The scale of hatred against invasion also provoked women to play their role in the wars. For instance, Malali of Maiwand earned nationwide fame for her bravery and sacrifice. The 18-year-old Afghan national heroine Malalai – who rallied local people fighters against the British troops at the 1880 Battle of Maiwand – will be kept alive in the heart of our history for her heroic act and considered as a role model. She was a native of Khig, a tiny village on the edge of the Maiwand battlefield, and the daughter of a shepherd. Like many women, Malalai was there to help the wounded and provide water and spare weapons. Eventually there came a point in the battle where the Afghan army was losing morale in Battle of Maiwand. Malalai, also known as “The Afghan Molly Pitcher”, took the Afghan flag and addressed them by an epic poem as, “Young love! If you do not fall in the battle of Maiwand, by God, someone is saving you as a symbol of shame.” This gave many of the Afghan fighters and ghazis a new resolve and they redoubled their efforts. At that moment one of the leading flag-bearers fell from a British bullet, Malalai went forward and held up the flag singing heroic song as, “With a drop of my sweetheart’s blood, shed in defense of the motherland, will I put a beauty spot on my forehead, such as would put to shame the rose in the garden.” But then Malalai herself was struck down and killed in cold blood. However, her words had spurred on her countrymen and soon the British lines gave way, broke and turned, leading to a disastrous retreat back to Kandahar and the biggest defeat for the British army in the Second Afghan War. Afterwards, Ayub Khan, the king who led the Battle of Maiwand, gave a special honor to Malalai and she was buried in her village, where her grave can still be found. Indeed, her action was enough to turn her into a national heroine and she is still revered today. Schools, hospitals and even a women’s magazine have been named after her.
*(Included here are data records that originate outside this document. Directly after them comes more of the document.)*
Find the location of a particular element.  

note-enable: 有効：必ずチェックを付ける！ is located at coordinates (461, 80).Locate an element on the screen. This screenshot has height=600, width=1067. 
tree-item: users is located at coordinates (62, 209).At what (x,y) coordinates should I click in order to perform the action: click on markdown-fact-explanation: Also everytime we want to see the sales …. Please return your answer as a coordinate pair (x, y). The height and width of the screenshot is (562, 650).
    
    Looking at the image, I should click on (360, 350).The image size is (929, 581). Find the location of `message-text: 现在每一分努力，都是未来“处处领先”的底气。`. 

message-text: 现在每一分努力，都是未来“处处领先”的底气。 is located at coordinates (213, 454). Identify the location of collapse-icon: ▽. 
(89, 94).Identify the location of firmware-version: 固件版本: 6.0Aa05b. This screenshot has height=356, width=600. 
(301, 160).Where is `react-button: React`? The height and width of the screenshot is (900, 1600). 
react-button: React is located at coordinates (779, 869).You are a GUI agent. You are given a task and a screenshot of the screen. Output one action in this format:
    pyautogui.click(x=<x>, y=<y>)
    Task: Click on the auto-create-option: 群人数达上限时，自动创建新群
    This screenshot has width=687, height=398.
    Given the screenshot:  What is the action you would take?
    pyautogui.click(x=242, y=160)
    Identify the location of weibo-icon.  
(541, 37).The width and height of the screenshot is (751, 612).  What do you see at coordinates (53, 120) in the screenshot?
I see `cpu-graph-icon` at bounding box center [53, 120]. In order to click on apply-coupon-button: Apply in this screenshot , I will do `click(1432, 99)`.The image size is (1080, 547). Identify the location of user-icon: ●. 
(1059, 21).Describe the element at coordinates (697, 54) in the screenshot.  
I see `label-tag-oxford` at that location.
However, the past glories were outweighed by civil conflicts which rooted in ethnic differences and ambitious objectives. The civil conflicts which broke out between those who fought in holy wars, did not only put the sanctity of jihad under question but also increased the number of casualties and sowed the seeds of discord across the country.
Besides challenging the past glories, the civil conflicts gave a chance to mysterious hands to plot against the country and exploit public emotion behind the veil. The current militancy appears to be the consequence of the civil conflicts, which widened the gap within ethnic, political, and factional groups. For example, the Taliban network was established and sent to Afghanistan, which was bleeding in the wake of civil unrest. On the other hand, Afghans were weary of violence and bloodshed, in turn, sought a solace in the presence of the Taliban, who entered the country with the message of peace and brotherhood and were disguised in the mask of religion. In short, I do remember when the eyes of people gleamed with hope with the news of the Taliban’s presence in the country believing that they would establish Islamic values in the country. But the seamy face of the Taliban appeared with their cruel practices and Afghans were put in another quagmire of violence – which was out of the frying pan into the fire.
To protect the historical glories and national honor, Afghan must promote the spirit of brotherhood and stand as an iron fist against the militant fighters. Moreover, the officials need to fight corruption within the government’s machinery and focus all their energy on protecting national interests and social values.